**Problem requirements:** Search the records for the string "agent" and copy every line where it turns up.

----------

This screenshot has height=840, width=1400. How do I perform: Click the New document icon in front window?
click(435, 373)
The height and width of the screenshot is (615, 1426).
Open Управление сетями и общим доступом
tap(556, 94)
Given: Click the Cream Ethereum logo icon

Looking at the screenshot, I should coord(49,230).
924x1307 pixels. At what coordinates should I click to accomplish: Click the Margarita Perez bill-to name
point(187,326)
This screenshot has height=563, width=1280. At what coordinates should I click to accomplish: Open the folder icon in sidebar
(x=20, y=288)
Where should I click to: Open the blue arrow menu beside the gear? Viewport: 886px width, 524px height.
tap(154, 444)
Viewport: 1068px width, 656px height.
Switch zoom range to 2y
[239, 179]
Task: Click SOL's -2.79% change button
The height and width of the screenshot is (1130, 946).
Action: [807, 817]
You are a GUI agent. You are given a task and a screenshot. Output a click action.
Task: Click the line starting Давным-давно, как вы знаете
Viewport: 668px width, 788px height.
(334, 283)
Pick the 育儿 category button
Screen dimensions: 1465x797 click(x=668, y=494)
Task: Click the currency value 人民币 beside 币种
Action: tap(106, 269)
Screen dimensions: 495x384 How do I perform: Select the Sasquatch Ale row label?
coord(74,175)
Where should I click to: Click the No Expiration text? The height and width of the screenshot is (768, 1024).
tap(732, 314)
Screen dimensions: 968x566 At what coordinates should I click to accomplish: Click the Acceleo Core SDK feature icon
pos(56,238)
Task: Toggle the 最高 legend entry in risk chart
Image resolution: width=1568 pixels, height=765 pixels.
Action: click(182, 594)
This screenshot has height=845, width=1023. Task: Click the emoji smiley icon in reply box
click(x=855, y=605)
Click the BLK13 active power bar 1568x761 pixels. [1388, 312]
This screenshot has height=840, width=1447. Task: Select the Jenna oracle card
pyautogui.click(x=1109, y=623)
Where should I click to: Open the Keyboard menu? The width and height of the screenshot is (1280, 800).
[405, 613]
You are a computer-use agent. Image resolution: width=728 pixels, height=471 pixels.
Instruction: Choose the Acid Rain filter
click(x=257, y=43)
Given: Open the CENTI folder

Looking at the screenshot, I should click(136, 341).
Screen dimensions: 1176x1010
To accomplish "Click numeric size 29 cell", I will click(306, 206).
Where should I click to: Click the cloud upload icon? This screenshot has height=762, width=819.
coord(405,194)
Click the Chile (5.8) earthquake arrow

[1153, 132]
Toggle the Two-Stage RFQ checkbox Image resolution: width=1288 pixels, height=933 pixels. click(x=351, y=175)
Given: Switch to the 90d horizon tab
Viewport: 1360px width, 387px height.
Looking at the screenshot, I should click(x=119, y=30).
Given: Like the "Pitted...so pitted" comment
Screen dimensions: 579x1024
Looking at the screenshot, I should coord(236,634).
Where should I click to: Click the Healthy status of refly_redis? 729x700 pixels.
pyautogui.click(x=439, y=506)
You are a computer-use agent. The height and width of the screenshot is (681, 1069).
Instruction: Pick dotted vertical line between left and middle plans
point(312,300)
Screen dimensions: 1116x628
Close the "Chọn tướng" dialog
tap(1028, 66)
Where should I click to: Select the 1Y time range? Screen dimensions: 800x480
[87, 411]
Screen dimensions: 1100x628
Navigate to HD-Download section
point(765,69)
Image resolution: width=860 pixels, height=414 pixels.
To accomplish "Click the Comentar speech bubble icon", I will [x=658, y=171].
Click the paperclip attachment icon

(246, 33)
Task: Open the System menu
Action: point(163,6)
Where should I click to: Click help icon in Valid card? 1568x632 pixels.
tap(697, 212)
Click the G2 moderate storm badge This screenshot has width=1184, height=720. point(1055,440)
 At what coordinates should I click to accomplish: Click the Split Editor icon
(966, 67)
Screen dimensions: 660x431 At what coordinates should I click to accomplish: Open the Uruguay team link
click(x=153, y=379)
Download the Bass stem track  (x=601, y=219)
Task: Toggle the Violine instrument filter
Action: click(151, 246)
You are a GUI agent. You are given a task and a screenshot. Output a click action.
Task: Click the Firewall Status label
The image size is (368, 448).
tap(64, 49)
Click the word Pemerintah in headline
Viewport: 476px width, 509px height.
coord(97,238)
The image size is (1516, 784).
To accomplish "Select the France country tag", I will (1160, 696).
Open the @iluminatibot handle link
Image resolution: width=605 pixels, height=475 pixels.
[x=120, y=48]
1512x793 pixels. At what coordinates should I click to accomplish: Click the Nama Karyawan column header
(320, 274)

----------

**Result of this task:**
You are a GUI agent. You are given a task and a screenshot. Output a click action.
You are a computer-use agent. Image resolution: width=728 pixels, height=471 pixels.
You are a computer-use agent. The height and width of the screenshot is (681, 1069).
You are a GUI agent. You are given a task and a screenshot. Output a click action.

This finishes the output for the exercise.